Instruction: Render every line of the material below as a JSON list of strings, one string per line, skipping blank lines and leaving out the pictures.

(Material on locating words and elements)
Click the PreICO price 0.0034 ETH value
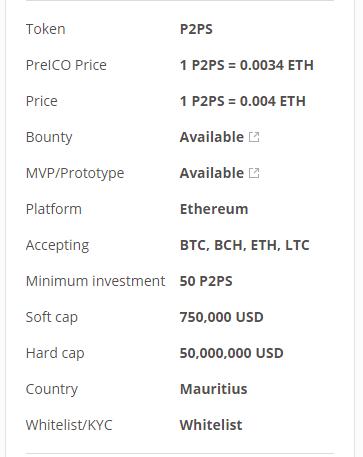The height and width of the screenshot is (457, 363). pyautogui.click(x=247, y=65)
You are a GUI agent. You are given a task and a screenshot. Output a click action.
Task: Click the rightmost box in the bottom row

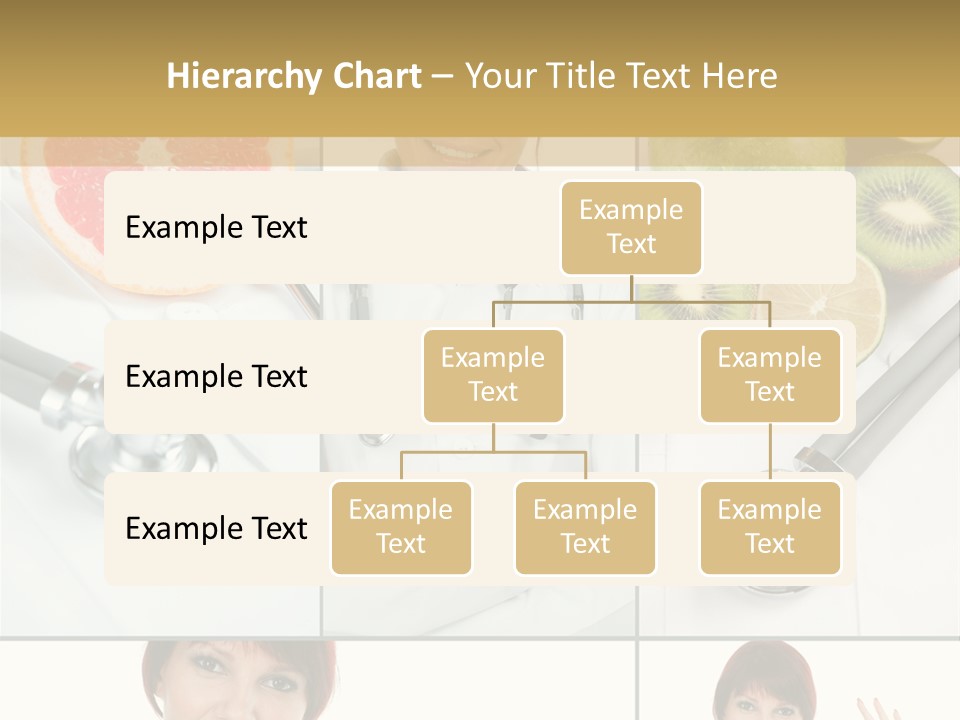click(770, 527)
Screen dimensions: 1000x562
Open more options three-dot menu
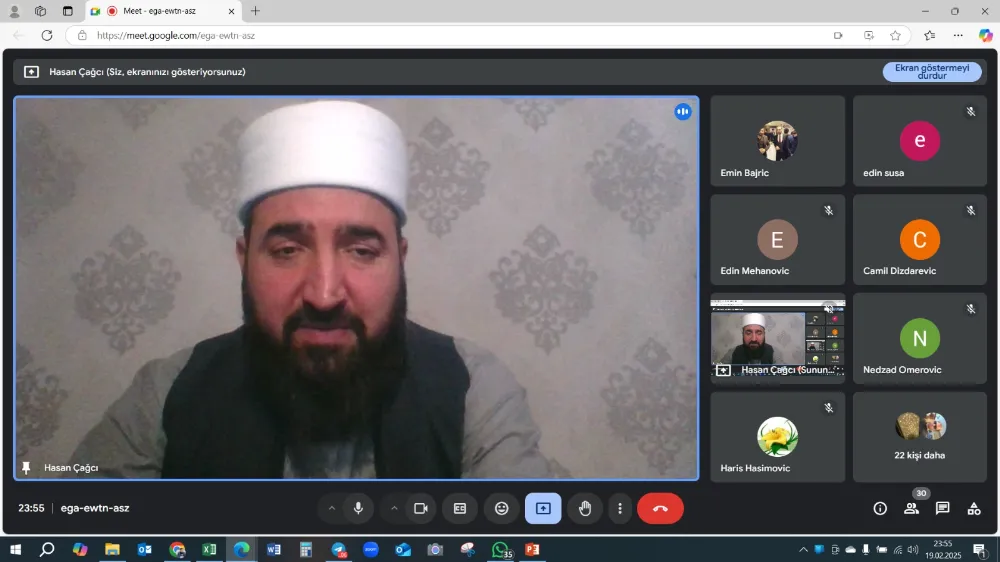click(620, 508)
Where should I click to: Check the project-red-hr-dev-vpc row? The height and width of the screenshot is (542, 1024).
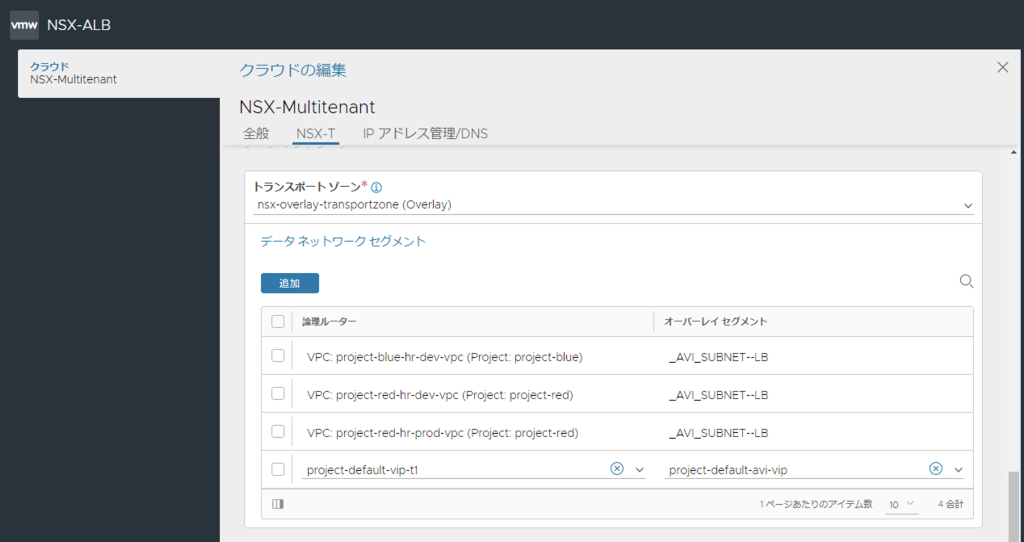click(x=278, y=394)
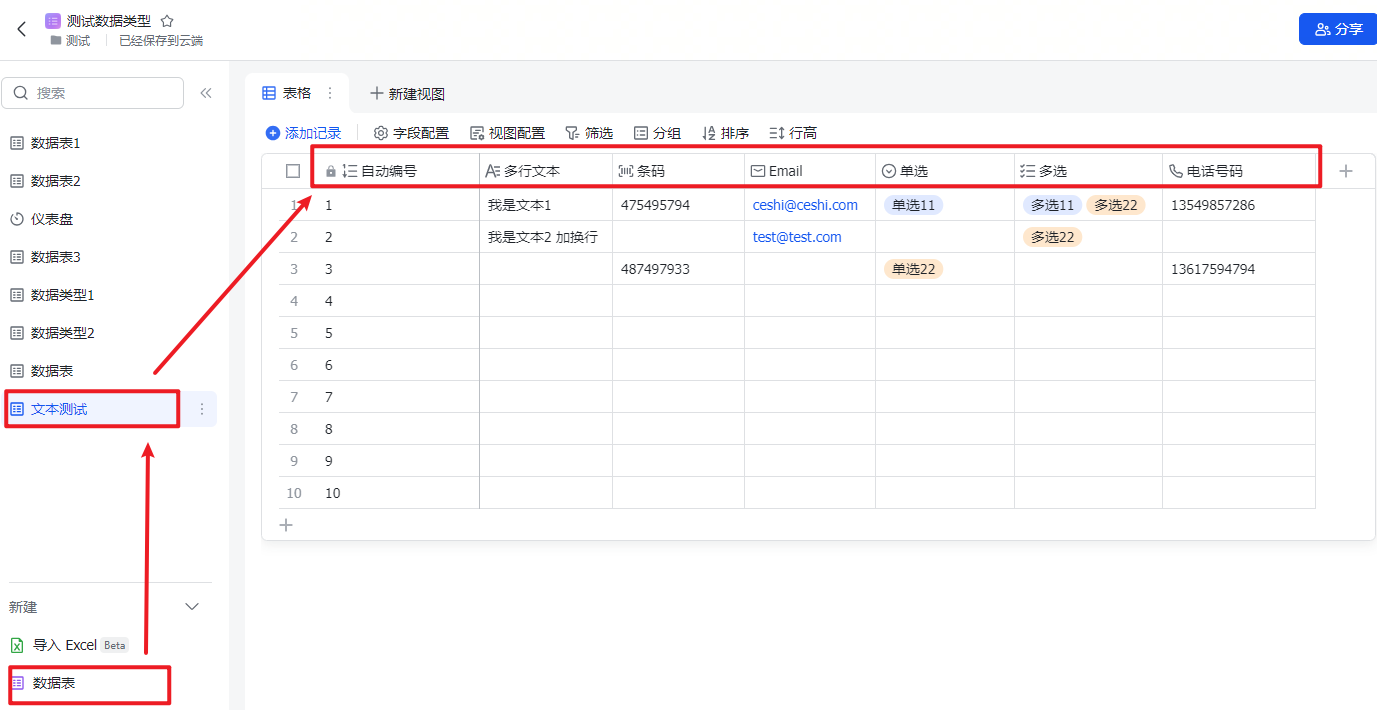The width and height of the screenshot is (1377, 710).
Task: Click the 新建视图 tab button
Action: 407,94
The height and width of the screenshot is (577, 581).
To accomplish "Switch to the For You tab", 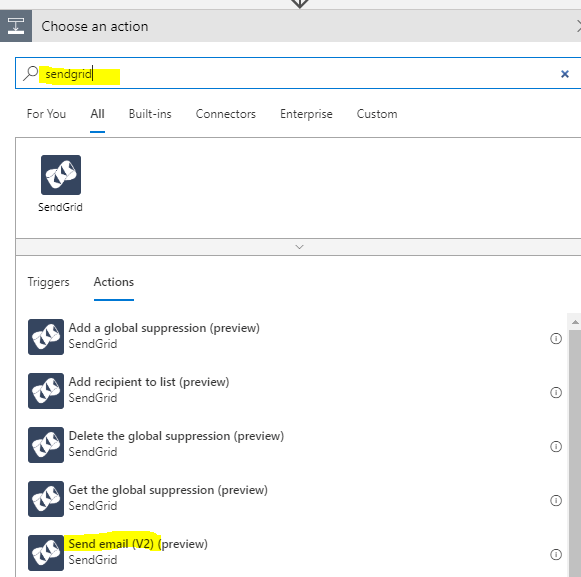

Solved problem:
[
  "Click the PreICO price 0.0034 ETH value",
  "The height and width of the screenshot is (457, 363). pyautogui.click(x=247, y=65)",
  "You are a GUI agent. You are given a task and a screenshot. Output a click action.",
  "Task: Click the rightmost box in the bottom row",
  "click(770, 527)",
  "Screen dimensions: 1000x562",
  "Open more options three-dot menu",
  "click(620, 508)",
  "Where should I click to: Check the project-red-hr-dev-vpc row? The height and width of the screenshot is (542, 1024).",
  "click(x=278, y=394)",
  "The width and height of the screenshot is (1377, 710).",
  "Task: Click the 新建视图 tab button",
  "Action: 407,94",
  "The height and width of the screenshot is (577, 581).",
  "To accomplish \"Switch to the For You tab\", "
]